Assignment — Your answer should consist solely of the lines from the one holding "171x174 pixels. At" through the final line of the entries, reproduced exactly and without pictures.

Record excerpts —
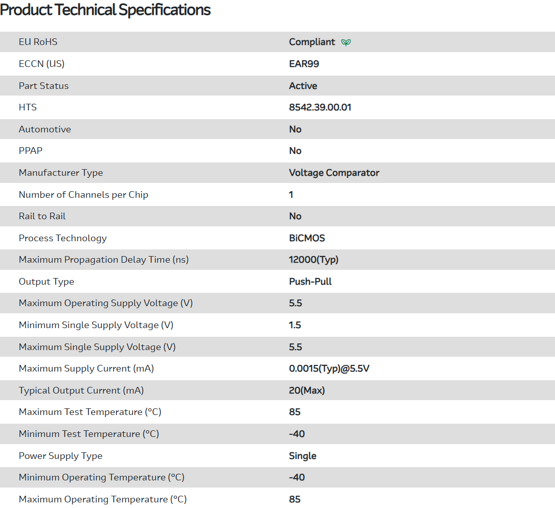Click Number of Channels per Chip label
The height and width of the screenshot is (508, 555).
83,195
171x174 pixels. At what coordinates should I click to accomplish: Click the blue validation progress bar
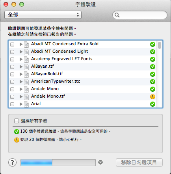(58, 163)
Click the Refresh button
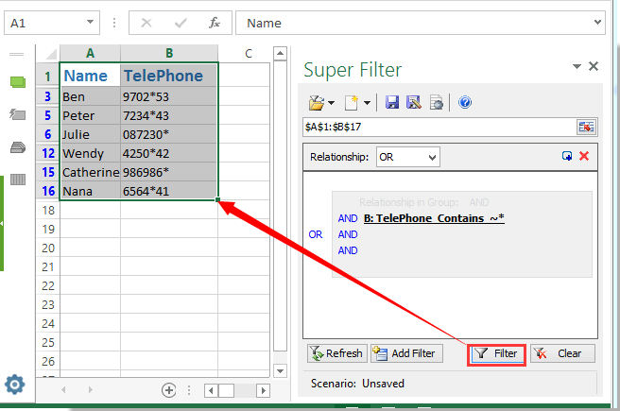This screenshot has height=411, width=620. [x=336, y=353]
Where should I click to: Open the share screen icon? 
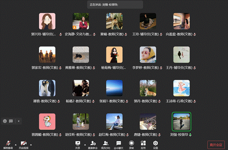click(x=78, y=143)
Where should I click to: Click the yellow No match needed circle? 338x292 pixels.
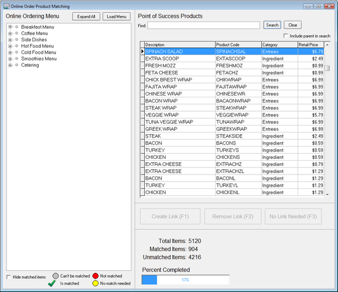click(x=96, y=283)
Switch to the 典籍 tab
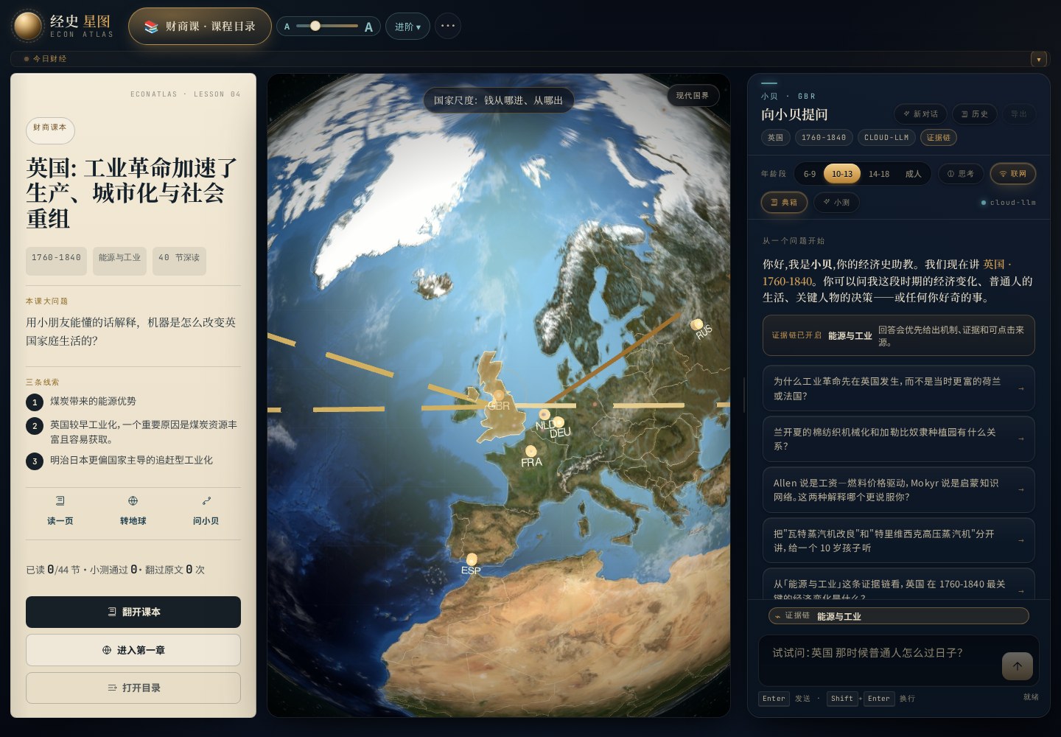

Response box —
171x174 pixels. At what coordinates should I click to accomplish: Click the blue validation progress bar
(58, 163)
Click the Refresh button
This screenshot has height=411, width=620. [x=336, y=353]
Where should I click to: Open the share screen icon? 
click(x=78, y=143)
Where should I click to: Click the yellow No match needed circle? 338x292 pixels.
click(x=96, y=283)
Switch to the 典籍 tab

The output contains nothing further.